В открытое небо — страница 78 из 98

Мы все поменяем.

– Но как, Жан? Занявшись политикой?

– Ты же знаешь – я ненавижу политику.

– Но твоя партия участвует в выборах. Это и есть заниматься политикой. Ей понадобятся деньги, чтобы финансировать кампанию, и придется пойти в банк. Все как всегда.

Люди вокруг внимательно смотрят на своего лидера с черной повязкой на рукаве, ожидая его ответа.

– Ты интеллектуал! – презрительно роняет он. – Своими вечными рассуждениями и сомнениями вы все выхолащиваете!

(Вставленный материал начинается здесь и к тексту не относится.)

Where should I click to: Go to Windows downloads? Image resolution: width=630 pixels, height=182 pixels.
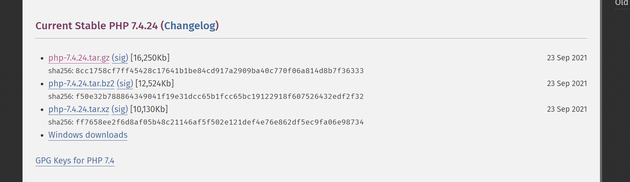tap(88, 135)
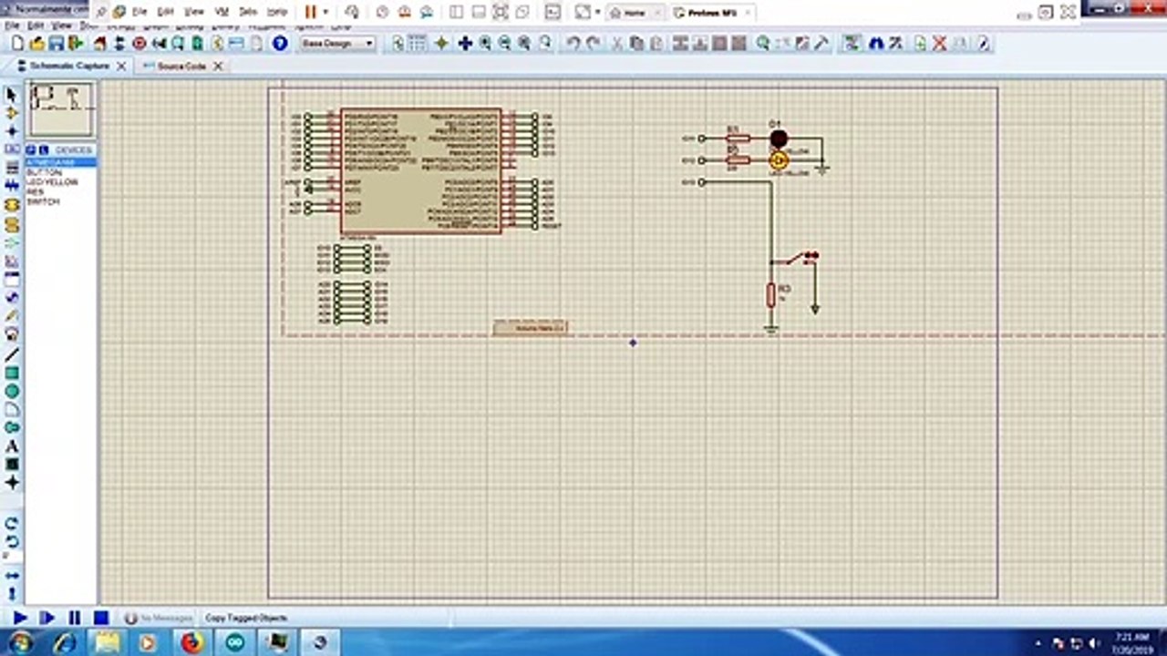The height and width of the screenshot is (656, 1167).
Task: Expand the layout dropdown arrow near Home tab
Action: (x=597, y=12)
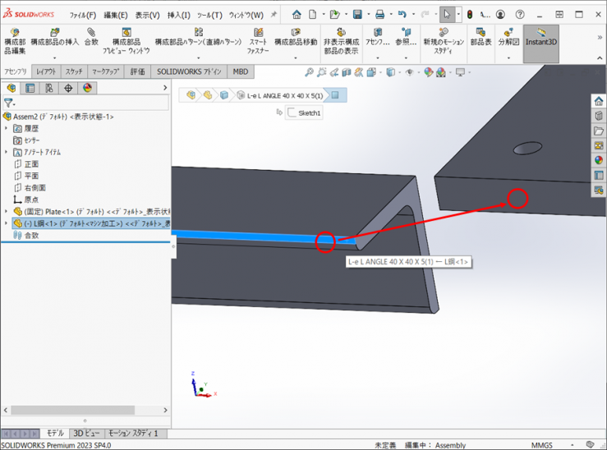
Task: Expand the 履歴 (History) tree node
Action: tap(7, 129)
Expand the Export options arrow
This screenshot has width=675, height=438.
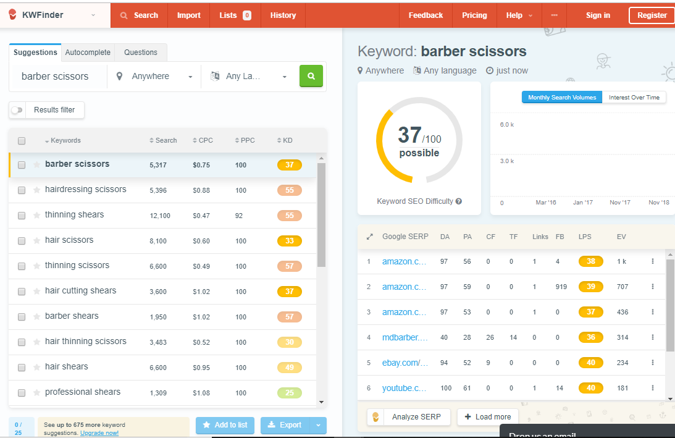coord(318,425)
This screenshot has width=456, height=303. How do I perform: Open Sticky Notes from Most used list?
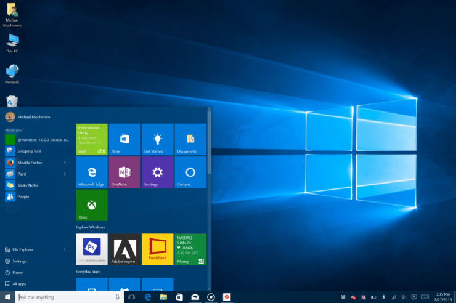click(x=28, y=185)
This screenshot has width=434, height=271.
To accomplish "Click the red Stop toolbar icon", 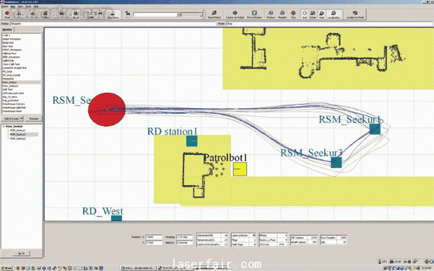I will (7, 14).
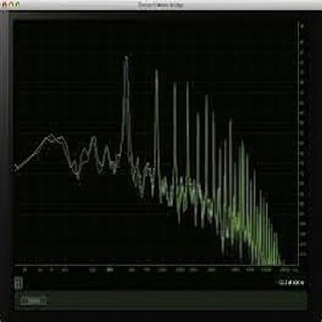322x322 pixels.
Task: Click the left start point of the white curve
Action: coord(16,167)
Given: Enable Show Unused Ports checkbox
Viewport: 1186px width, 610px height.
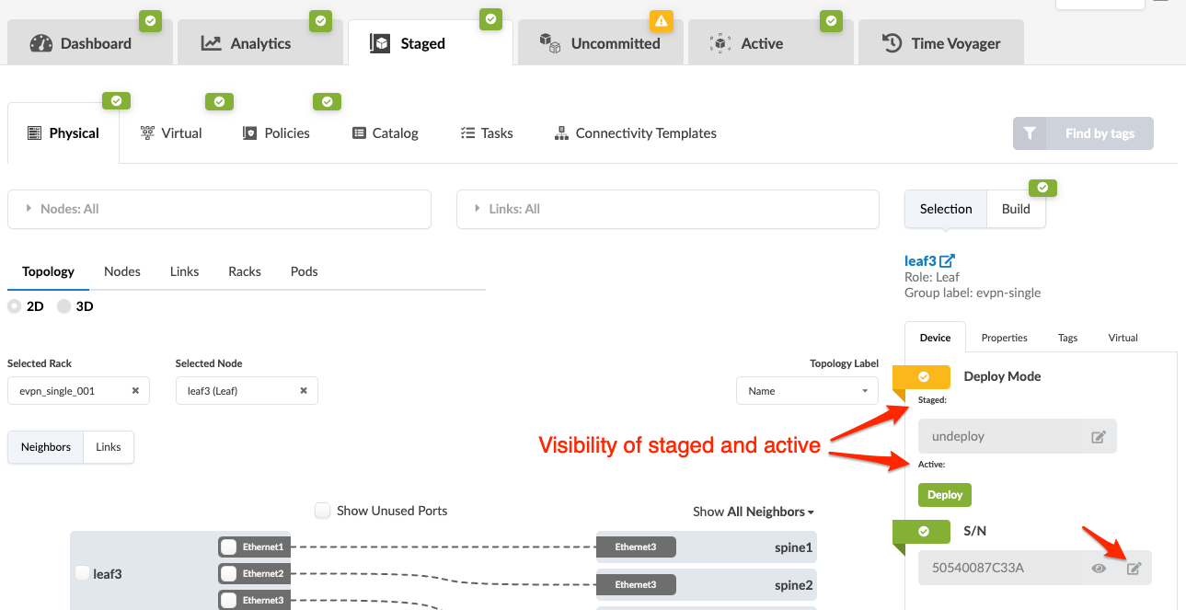Looking at the screenshot, I should [322, 511].
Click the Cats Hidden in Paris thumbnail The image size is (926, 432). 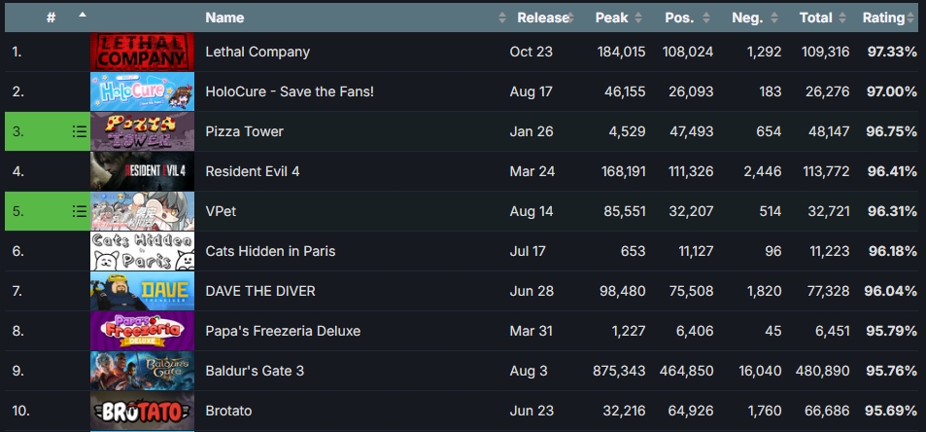[142, 251]
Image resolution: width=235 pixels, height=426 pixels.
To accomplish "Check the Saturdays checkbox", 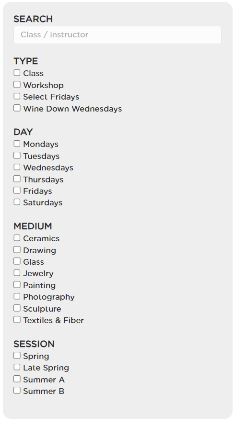I will (x=17, y=202).
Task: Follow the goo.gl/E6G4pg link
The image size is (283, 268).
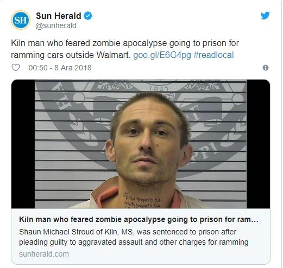Action: tap(162, 55)
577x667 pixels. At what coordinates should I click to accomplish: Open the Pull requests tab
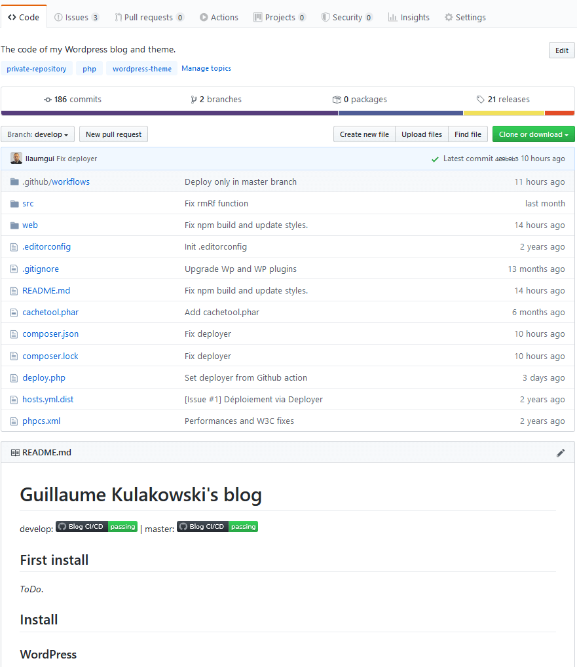pyautogui.click(x=149, y=18)
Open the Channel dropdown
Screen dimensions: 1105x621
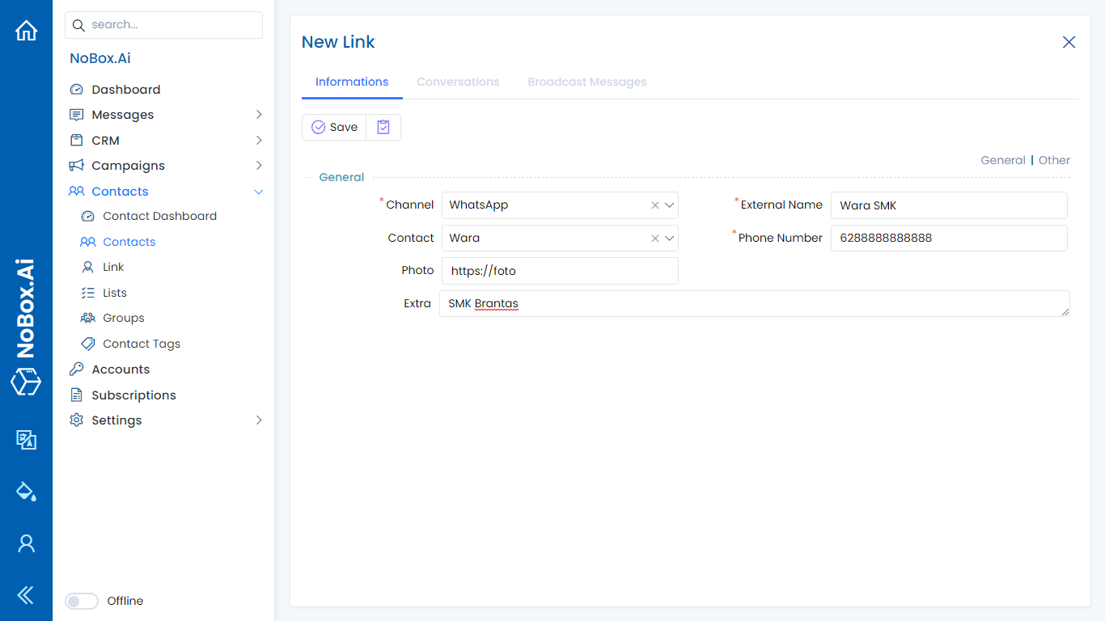click(669, 205)
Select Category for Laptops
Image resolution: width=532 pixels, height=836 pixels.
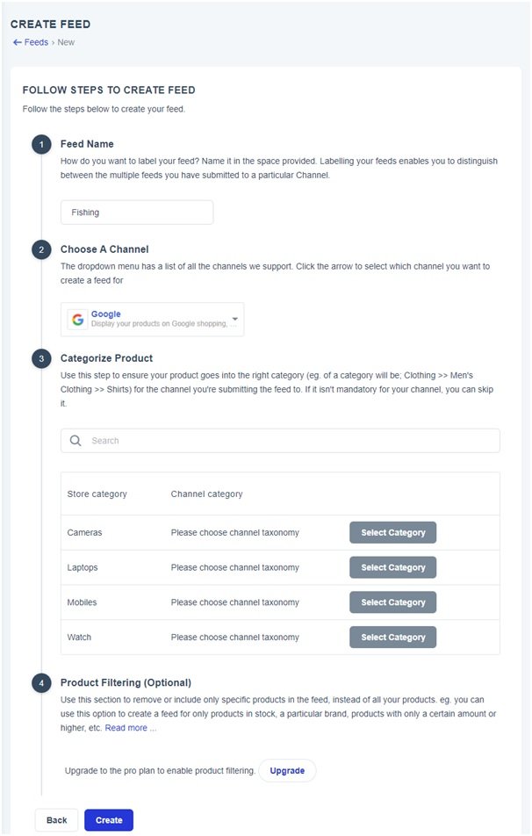click(392, 567)
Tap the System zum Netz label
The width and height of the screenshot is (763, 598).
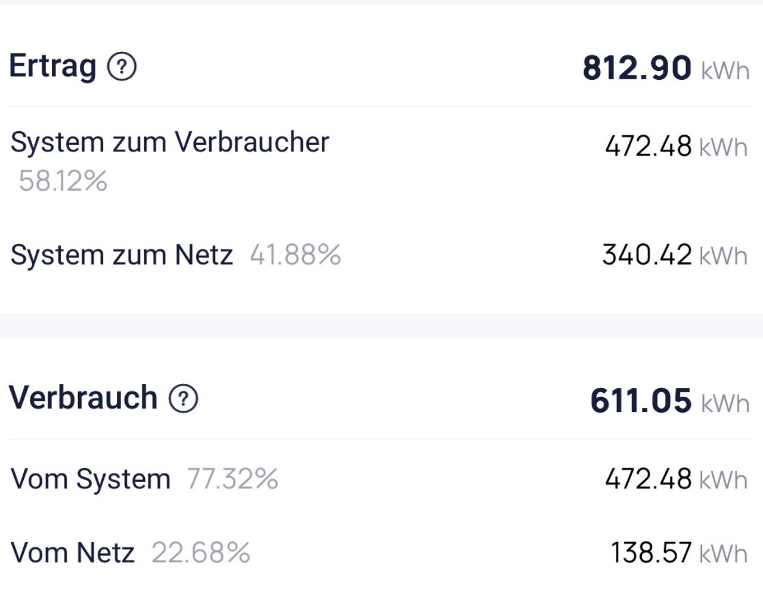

Мермоз никогда до тех пор так жестко с ним не говорил, и Тони, как это обычно происходит с детьми, когда их отчитывают, печально опускает голову. За Мермозом пришли сразу несколько человек – его зовут возглавить колонну. Среди собравшихся выделяется угрюмый мужчина, грудь которого покрыта панцирем медалей. Это полковник Де-ля-Рок.

Сторонники птичьей стаей окружают со всех сторон Мермоза и уносят его на своих крыльях. Тони головы не поднимает. Знает, что если и взглянет, то уже не сможет различить его в этой толпе.

Когда темная туча членов «Огненного Креста» удаляется, Мермоз отделяется от группы, отцепляя старающиеся удержать его руки, и широкими шагами, в четыре прыжка, возвращается к Тони, одиноко стоящему на пустой площади. Подбегает к нему и почти сбивает с ног. Стискивает в медвежьем объятии. Сжимает руками и не хочет отпускать.

– Все нас ждут, месье Мермоз! – говорит ему какой-то человек, прибежавший за ним.

Друзья смотрят в глаза друг другу. Все еще сцепившись руками, они улыбаются. Их взгляд – взгляд соратников в пилотской столовой, где самое важное говорится без слов.

Он смотрит ему вслед, Мермоз оборачивается еще раз.

– Тони! Педаль и штурвал!

– Педаль и штурвал, Жан!

Тони уходит, но не может не испытывать тревоги по поводу Мермоза. Однажды по радио он слышал выступление полковника Де-ля-Рока и знает по собственному опыту, что его слова, как вирус, передают веру. И это та вера, которая мобилизует. Та, которая людей объединяет, сначала немногих, затем их число растет, пока не образуется великое братство, радостно выступающее в поход за лучший мир. И когда на пути их правды появляется препятствие, его отодвигают в сторону; если вдруг на дороге растет дерево, его срубают со счастливой евангельской улыбкой ради блага человечества, которое они собой представляют. Потому что те, кто ошибается, естественно, каждый раз не они, а другие.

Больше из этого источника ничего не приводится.